ONE of the bitterest criticisms of the LCP has been that it is
implemented without consultation with patients and families.
Ironically, one of the particular jobs the tool was designed to do
was improve communication and level out the distinctions between
the medical, psycho-social, spiritual team, and the family,
friends, and the patient, in the last hours of life.
Hospice care is far less hierarchical in spirit, and involves
the whole multi-disciplinary team in looking after the patient. It
has far more time to involve the family. Put bluntly, in a hospice
there is usually more time for this, more willingness, and more
experience and training, and this is what the hospice's independent
funding achieves.
In a busy hospital, where staff must make difficult clinical
decisions and interventions, it may be more difficult for doctors
and families to communicate effectively. Having a checklist of
questions that would be asked routinely in a hospice may challenge
a busy hospital team to stand back and think. The hierarchy is
asked to relax and shift a little: as with medical procedures, so
with relationships.
If the surgeon or consultant's expertise is not needed, the most
important person to the patient's well-being may be a grandchild,
or nurse, or the ward clerk, or someone else who can give whatever
emotional, physical, or spiritual comfort is needed.
Despite the need for all the patient's carers to consult with
him or her (if possible), and with one another, families may
misunderstand their position, even when they have power of attorney
over health matters.

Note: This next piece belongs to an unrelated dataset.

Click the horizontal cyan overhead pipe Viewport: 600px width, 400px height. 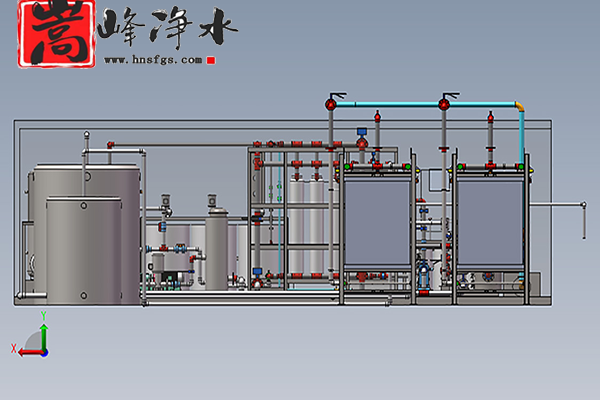(390, 102)
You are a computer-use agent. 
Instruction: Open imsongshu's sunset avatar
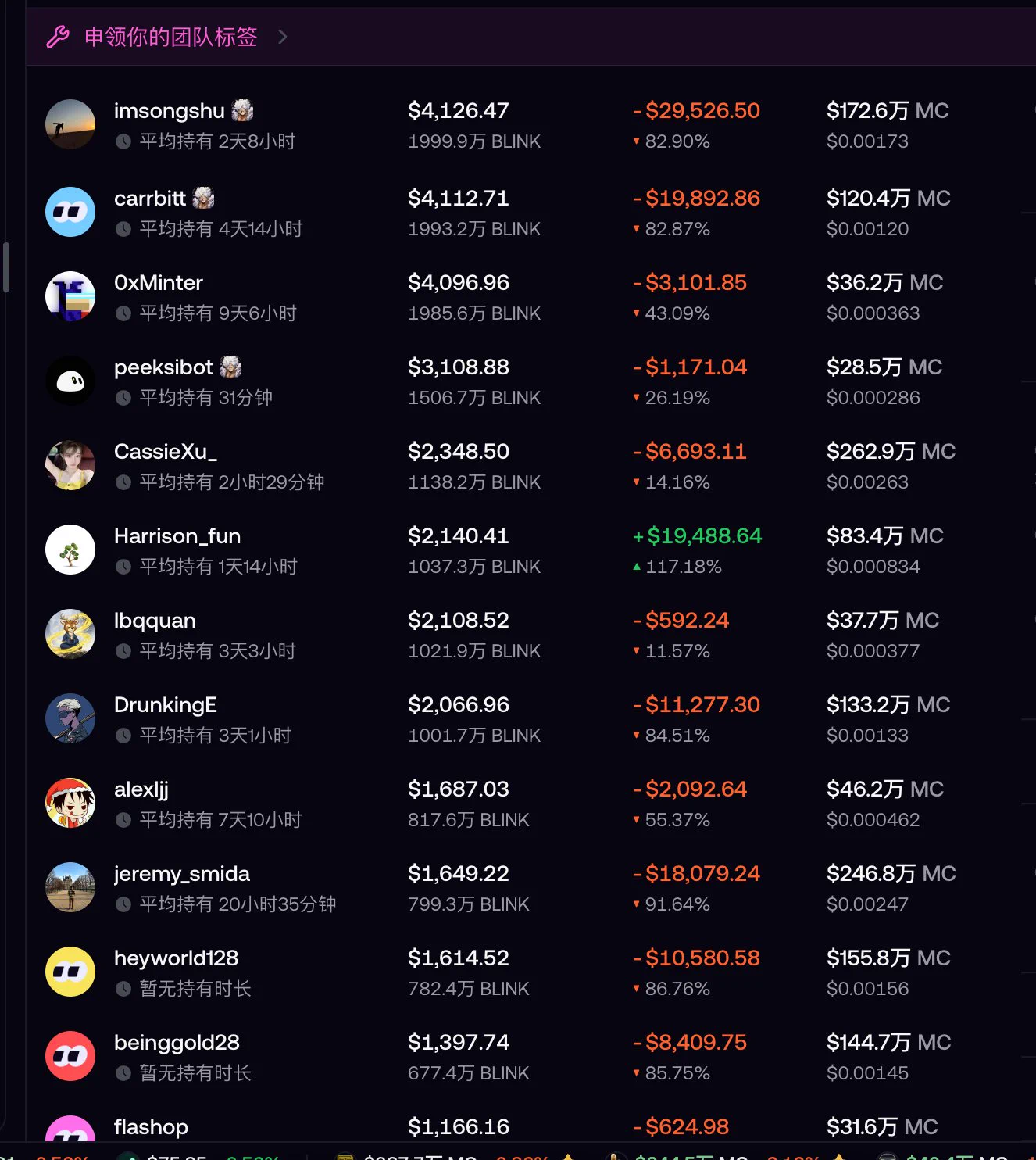pyautogui.click(x=70, y=124)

This has come about because of the much more
nuanced attempts to respect patients' wishes and rights in recent
years.
THE introduction of "living wills" and "Do not resuscitate"
orders give us the illusion that we can manage the manner of our
own deaths, and it is now a common understanding that it is the
family's right to decide what medical treatment is or is not given.
But, for good or ill, it is still the doctor's right to decide when
and how to treat a patient, in the patient's best interests -
whatever the patient or next-of-kin wishes. It must be so; for it
is the doctor who bears the responsibility, and must account for
his or her professional actions.
As evidence emerges of the mistreatment of vulnerable patients
in some NHS wards, from all levels of staff, it is understandable
that a professional tool to ease death could be misconstrued as a
conspiracy to hasten it, and those who look after the vulnerable
are thought to be motivated principally by cash incentives. Sadly,
the review will almost certainly reveal cases where, through
ignorance, weakness, and even deliberate fault, patients on the LCP
have been caused unnecessary suffering, because caring for dying
people well is a costly art, and few of us have cultivated it.
As a chaplain who has worked in both an independent hospice and
an NHS hospital, I believe that the anger and suspicion that have
greeted the LCP are the natural response to death in an unnatural
setting for three reasons: one timeless, and two contemporary.
THE first reason is that most of us are afraid of dying. Grief
arouses strong emotions in us all, and among them are regret,
guilt, depression, and anger. Finding someone or something to blame
for our loss can distract us from our pain, if only temporarily. We
have no dress rehearsal for helping our nearest and dearest through
their death, and it is something that all of us want to do as well
as possible, for their sakes.
The second is that recent media reporting of neglect in
hospitals, particularly the events at Stafford Hospital, has
affected trust in the medical teams and management charged with the
care of the vulnerable.
The third is that if, as a society, we choose to give financial
incentives to hospitals as a way of improving care in diverse
areas, we should not be surprised if there is confusion about
motivation and compassion.
The LCP as a tool, used in both a hospice and a hospital, is
just that - a framework that presupposes that the
multi-disciplinary team and family surrounding a dying patient will
wish to support them as compassionately and skilfully as they can,
neither hastening nor delaying death. Whether it is used as it is
intended, or by people who cannot bear the cost of caring for the
dying, will be the important question in every case.